Governor Martin O'Malley, Senate President Thomas V. Mike Miller, Jr, House Speaker Michael E. Busch, joined by Lieutenant Governor Anthony G. Brown, today signed key legislation that advances the State's commitment to keeping families safe and promotes strategies that work. Bills signed today include death penalty repeal, Grace's Law to prevent cyberbullying, the Maryland Health Progress Act of 2013, and legislation that improves Marylanders' access to voting.
"Thanks to the hard work of Senate President Miller, House Speaker Busch and the men and women of the Maryland General Assembly, together, we continue make progress to keep our families safe and healthy while doing the things that work to create jobs, expand opportunity, drive down crime and protect the dignity of every individual," said Governor O'Malley. "The legislation we sign today will move our State forward toward a better, safer and healthier future."
"For decades, Maryland has been ahead of the curve in expanding healthcare coverage in a fair and equitable way," said Speaker Michael E. Busch. "With today's signing of the Health Progress Act legislation, Marylanders take another step forward to ensuring affordable, quality healthcare access for everyone in our community."

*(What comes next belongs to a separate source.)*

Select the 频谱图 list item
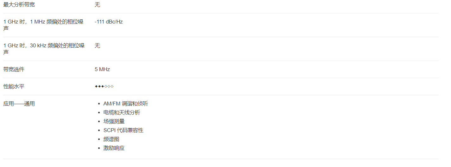Viewport: 451px width, 167px height. [111, 139]
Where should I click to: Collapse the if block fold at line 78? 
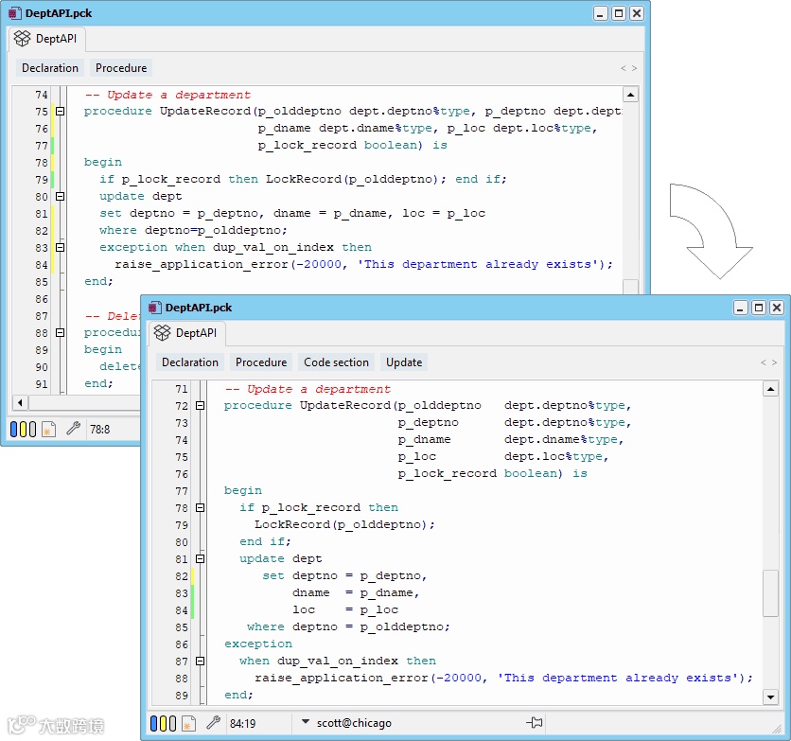[x=200, y=508]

This session, Maryland became the 18th state to repeal the death penalty, preserving the option of life without parole for the most serious offenders. With the legislation signed today, Maryland has effectively eliminated a policy that is proven not to work. Evidence shows that the death penalty is not a deterrent, it cannot be administered without racial bias, and it costs three times as much as life in prison without parole. Furthermore, there is no way to reverse a mistake if an innocent person is put to death. Working together with law enforcement partners, Maryland has driven down violent crime and homicides to three decade lows. The Administration will continue to move forward with the things that work to save lives -- more effective policing, better technology, information sharing and coordination, and smarter strategies to reduce crime.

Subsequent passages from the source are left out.